>> START PROVIDED PASSAGE

Having cards in one’s hand is just part of the game; each player starts with seven cards, then draws one each turn. Whoever makes the best use of those resources is going to win. For some reason, early on in the history of Magic, the primordial version of the Creative Team decided to flavor card-draw as learning; it’s time that we rethink this. Once we realize that any color can be flavored to do anything, it’s easy to come up with alternate ways to conceptualize having cards in hand. Getting extra cards is just having the ability to do more stuff. Is it in Red’s section of the color pie to sit around not doing anything? No! Red wants to do things! Sitting around without any stuff to play is boring! Blue card-draw can still be thought of as learning more, but every color can have its own interpretation of it, and more importantly, every color should have a unique way to draw cards. (I don’t just mean cantripping, looting, or other ways to draw cards without ending up with an additional card; I mean card-draw that more than replaces itself.)

Okay, so we can justify any color having card-draw. Why should people other than MaRo devotees and self-declared Vorthoses care? Because drawing cards is incredibly important to so many decks, and Blue has done it so much better than any other color. Wizards is continuing to make Blue a mandatory part of any late-game-oriented deck, and that’s not the way to make Magic as fun as it can be. Players should be able to make control decks that aren’t Blue without having them always lose to the Blue ones because of a lack of a way to draw cards. But it’s not just people who want to play control that should care—playing combo requires finding your best cards, and that’s going to require card-draw a good portion of the time. Even aggressive decks need to draw cards to stay competitive after their Plan A—killing as quickly as possible—falls through. Remember how good Skullclamp and, to a lesser extent, Ranger of Eos were at winning games in which it looked like the aggressive deck got completely stopped? That sort of card-advantage-based game should happen more often, even from creature decks, so that not all of them play so one-dimensionally.

My grand proposal is this: Immediately drawing cards, with no hoops to jump through and no costs other than mana, should no longer just be on Blue sorceries and instants. It should be available to everyone (Tezzeret’s Gambit is a solid start). And every color needs to do it in a unique way.

So, how can other colors draw cards? The most important question to ask, for each color, is why that color wants to draw cards in the first place. (Note that this article won’t have any specific card designs, both because I want to keep it focused on the big picture rather than minutiae and because including such designs would bar anyone at Wizards from legally reading it. Plus, let’s be honest; I’d probably embarrass myself.)

With Mentor of the Meek, White is on the right path already. This type of card is within White’s section of the color pie—encouraging small creatures—and the card fits nicely in a variety of strategies. However, White should have more options for drawing cards than having to jam every deck full of token-producers. Since White is the color of rules, regulations, laws, and taxation, White could have rule-setting permanents that reward law-abiding players with cards (think Heartwood Storyteller). Not every rule has to absolutely prohibit players from doing something entirely, and cards could be more aggressively costed if they allowed but punished certain behaviors.

>> END PROVIDED PASSAGE
>> START DATASET ENTRIES

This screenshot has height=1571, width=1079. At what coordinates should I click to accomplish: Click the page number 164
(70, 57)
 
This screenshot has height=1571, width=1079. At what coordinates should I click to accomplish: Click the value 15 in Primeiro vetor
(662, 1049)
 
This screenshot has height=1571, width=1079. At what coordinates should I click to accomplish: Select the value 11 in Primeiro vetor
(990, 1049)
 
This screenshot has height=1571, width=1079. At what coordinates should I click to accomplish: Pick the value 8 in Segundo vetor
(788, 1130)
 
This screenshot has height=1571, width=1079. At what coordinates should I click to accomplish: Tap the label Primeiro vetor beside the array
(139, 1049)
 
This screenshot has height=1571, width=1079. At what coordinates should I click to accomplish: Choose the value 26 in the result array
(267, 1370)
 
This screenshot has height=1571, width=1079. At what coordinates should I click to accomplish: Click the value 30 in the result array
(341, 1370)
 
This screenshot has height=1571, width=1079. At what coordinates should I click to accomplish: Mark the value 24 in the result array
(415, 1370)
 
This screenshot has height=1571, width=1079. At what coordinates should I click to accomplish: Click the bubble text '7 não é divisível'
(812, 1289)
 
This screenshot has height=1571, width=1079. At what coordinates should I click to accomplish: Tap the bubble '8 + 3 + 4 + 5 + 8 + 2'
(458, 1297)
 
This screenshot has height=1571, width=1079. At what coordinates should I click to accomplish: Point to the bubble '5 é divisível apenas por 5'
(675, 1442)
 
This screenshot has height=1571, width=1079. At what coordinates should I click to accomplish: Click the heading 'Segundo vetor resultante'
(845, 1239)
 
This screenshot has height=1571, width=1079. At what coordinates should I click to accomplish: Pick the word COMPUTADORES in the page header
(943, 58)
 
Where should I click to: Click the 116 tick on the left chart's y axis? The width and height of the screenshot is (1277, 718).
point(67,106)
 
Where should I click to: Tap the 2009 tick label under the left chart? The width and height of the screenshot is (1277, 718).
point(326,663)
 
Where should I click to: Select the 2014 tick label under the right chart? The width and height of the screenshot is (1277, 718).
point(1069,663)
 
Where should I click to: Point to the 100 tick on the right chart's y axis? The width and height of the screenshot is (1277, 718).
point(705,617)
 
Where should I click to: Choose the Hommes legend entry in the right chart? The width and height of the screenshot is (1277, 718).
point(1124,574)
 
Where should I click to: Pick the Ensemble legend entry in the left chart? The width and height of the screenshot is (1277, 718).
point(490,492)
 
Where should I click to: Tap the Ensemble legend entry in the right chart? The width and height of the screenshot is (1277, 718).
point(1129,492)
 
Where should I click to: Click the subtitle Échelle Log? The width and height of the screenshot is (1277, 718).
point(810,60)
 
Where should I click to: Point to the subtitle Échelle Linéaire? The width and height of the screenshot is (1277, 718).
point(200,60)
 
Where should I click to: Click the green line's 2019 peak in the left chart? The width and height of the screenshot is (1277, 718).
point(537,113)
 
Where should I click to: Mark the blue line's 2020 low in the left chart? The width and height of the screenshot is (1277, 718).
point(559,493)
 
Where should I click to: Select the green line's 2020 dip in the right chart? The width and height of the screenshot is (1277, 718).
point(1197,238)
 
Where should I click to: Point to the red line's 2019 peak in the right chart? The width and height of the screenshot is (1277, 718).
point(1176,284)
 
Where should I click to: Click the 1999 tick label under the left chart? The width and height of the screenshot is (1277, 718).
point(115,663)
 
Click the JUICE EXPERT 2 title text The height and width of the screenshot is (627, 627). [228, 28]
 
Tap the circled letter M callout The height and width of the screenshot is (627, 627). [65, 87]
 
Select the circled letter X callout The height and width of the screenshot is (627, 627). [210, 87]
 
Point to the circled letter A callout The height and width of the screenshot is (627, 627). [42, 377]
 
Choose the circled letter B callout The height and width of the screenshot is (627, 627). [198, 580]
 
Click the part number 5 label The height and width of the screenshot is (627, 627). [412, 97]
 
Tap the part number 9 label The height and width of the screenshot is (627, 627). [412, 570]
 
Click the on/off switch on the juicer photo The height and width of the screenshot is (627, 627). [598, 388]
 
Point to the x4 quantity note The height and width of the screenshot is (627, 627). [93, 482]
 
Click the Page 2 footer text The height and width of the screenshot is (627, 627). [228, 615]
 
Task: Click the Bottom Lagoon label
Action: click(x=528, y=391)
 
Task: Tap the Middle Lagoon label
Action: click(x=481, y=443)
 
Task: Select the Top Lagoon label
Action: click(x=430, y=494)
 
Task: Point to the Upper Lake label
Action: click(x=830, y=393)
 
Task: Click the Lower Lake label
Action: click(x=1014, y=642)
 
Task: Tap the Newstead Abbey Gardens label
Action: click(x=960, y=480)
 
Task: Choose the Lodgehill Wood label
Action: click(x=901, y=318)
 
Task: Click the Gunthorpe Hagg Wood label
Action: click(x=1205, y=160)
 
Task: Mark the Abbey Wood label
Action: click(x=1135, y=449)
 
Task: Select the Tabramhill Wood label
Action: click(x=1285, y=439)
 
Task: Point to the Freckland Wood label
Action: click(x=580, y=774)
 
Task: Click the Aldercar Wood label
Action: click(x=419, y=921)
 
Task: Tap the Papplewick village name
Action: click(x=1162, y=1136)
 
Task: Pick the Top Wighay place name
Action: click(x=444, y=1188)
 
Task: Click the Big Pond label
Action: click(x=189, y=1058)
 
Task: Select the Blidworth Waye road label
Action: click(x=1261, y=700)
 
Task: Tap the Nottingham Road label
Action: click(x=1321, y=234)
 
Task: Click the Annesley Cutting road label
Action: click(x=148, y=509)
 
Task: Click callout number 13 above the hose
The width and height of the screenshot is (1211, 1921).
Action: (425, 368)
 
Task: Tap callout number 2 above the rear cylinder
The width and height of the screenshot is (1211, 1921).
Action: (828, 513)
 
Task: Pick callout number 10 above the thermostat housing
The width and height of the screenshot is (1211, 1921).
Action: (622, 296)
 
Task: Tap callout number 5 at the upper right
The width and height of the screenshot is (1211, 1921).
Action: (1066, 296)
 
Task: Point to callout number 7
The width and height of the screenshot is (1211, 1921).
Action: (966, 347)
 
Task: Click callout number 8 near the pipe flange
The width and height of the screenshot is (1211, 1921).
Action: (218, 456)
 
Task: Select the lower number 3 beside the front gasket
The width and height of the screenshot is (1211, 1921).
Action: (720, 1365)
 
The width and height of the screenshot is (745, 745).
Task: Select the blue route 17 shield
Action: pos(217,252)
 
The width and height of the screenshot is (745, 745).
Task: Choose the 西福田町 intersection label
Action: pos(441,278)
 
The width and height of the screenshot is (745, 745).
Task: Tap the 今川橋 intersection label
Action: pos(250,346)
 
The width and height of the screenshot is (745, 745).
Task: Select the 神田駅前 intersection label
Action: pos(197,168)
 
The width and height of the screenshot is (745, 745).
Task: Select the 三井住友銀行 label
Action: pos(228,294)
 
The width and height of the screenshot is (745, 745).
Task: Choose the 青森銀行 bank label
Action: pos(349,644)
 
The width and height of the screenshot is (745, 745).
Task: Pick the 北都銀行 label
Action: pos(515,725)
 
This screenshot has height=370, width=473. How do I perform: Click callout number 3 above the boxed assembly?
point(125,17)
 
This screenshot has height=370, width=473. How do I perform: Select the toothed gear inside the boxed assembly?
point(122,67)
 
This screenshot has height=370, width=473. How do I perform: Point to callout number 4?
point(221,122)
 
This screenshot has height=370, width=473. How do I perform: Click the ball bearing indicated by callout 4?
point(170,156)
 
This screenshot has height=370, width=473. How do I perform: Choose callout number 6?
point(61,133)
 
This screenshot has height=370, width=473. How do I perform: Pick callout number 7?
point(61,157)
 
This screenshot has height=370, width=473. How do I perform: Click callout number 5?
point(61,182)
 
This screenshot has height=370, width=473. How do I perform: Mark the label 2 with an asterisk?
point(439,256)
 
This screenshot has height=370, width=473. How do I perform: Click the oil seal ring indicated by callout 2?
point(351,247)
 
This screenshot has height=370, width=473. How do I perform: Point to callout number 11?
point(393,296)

>> END DATASET ENTRIES

** WHAT THIS EXERCISE ASKS **
- a) In the card-draw article, which card is called a solid start toward giving every color immediate card draw?
- b) From the card-draw article, reproduce the part that opens with the words containing "My grand proposal" and closes with "probably embarrass myself.)".
- c) Turn the paragraph of the card-draw article beginning "With Mentor of the Meek" into a short bulleted list that keeps its main facts.

** EXPECTED ANSWERS **
- a) Tezzeret's Gambit

- b)
My grand proposal is this: Immediately drawing cards, with no hoops to jump through and no costs other than mana, should no longer just be on Blue sorceries and instants. It should be available to everyone (Tezzeret’s Gambit is a solid start). And every color needs to do it in a unique way.

So, how can other colors draw cards? The most important question to ask, for each color, is why that color wants to draw cards in the first place. (Note that this article won’t have any specific card designs, both because I want to keep it focused on the big picture rather than minutiae and because including such designs would bar anyone at Wizards from legally reading it. Plus, let’s be honest; I’d probably embarrass myself.)

- c)
- Mentor of the Meek already puts White on the right path for drawing cards.
- Encouraging small creatures is within White's section of the color pie, and the card fits a variety of strategies.
- White should have more card-draw options than jamming every deck full of token-producers.
- As the color of rules, regulations, laws, and taxation, White could have rule-setting permanents that reward law-abiding players with cards (think Heartwood Storyteller).
- Rules need not entirely prohibit actions; cards could be more aggressively costed if they allowed but punished certain behaviors.